Mon mari s'inscrit à la randonnée, il n'a pas encore passé le cap de la course à pied, pourtant je suis persuadée qu'il en est capable. Je sais que suivant la météo, cela peut être un pur plaisir ou une vraie galère ; je crois en ma bonne étoile, il fera beau mais pas trop chaud ce dimanche 26 aout.... Tout faux !
Après la canicule de ces derniers jours, nous savons que les températures vont chuter mais je ne m'attendais pas à trouver un petit 7° avec pluie, brouillard et vent là-haut. Heureusement Sophie Schotsala, a laissé sa voiture au départ, on s'y réfugie en claquant des dents et on attend le départ. Celui-ce se fait en bas de la piste de la luge d'été au Col de la Schlucht, on est trempées en quelques minutes, je suis démoralisée en voyant la montée qui nous attend ; on n'en voit même pas le bout avec le brouillard.
Pistolet, tout le monde s'élance (du moins se met à marcher), je laisse Sophie qui a décidé de faire cette course en endurance. Et au milieu de la montée, voyant les conditions climatiques, que c'est mon premier trail, que cela fait un an que je n'ai pas vu Sophie, je décide de l'attendre et de faire ces 13 kms avec elle. J'ai bien fait...

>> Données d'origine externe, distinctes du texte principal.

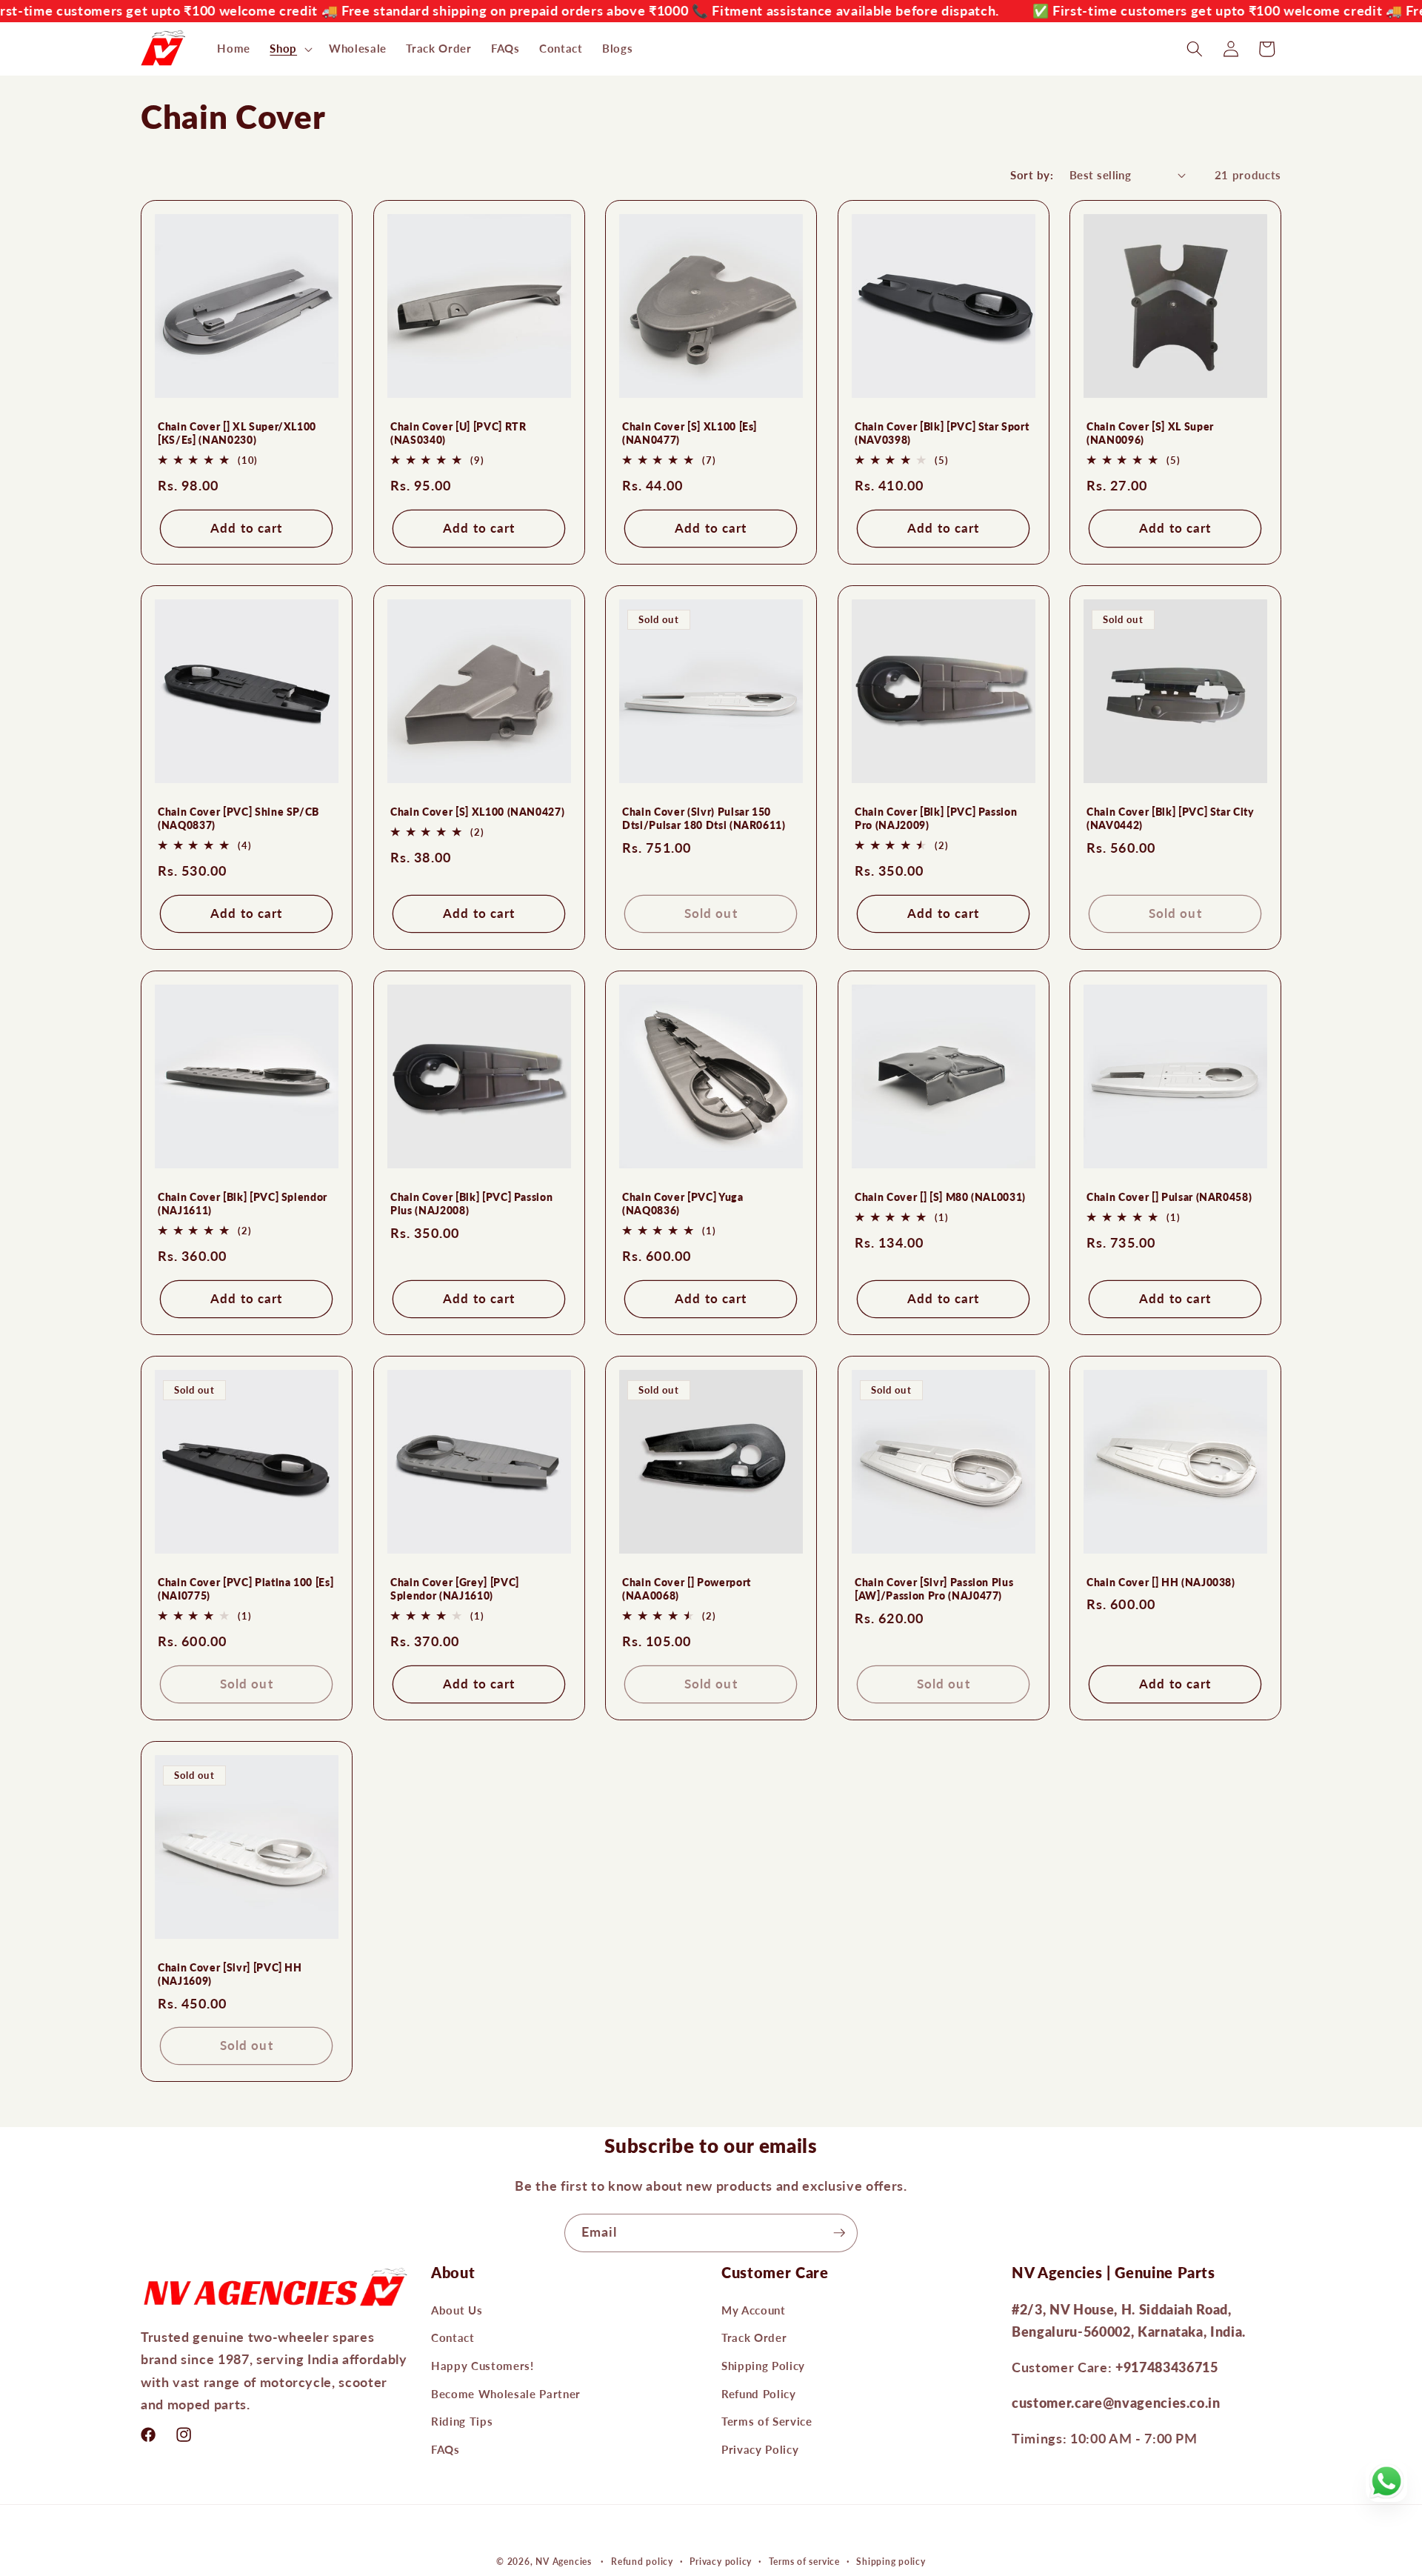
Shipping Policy (763, 2365)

On prend son temps, on subit les rafales de vent ensemble, la pluie glaciale, le brouillard qui nous enveloppe, les longues files sur la mono-trace, les pierres glissantes et les racines apparentes (petite chute de Sophie) mais on papote, on papote, de nos vacances, de nos dernières courses, de nos projets. Bref, à nouveau une course bonheur, où on laisse de côté le chrono, on marche dans les montées, on vole dans les descentes, on double allègrement, on ne voit pas le temps passer.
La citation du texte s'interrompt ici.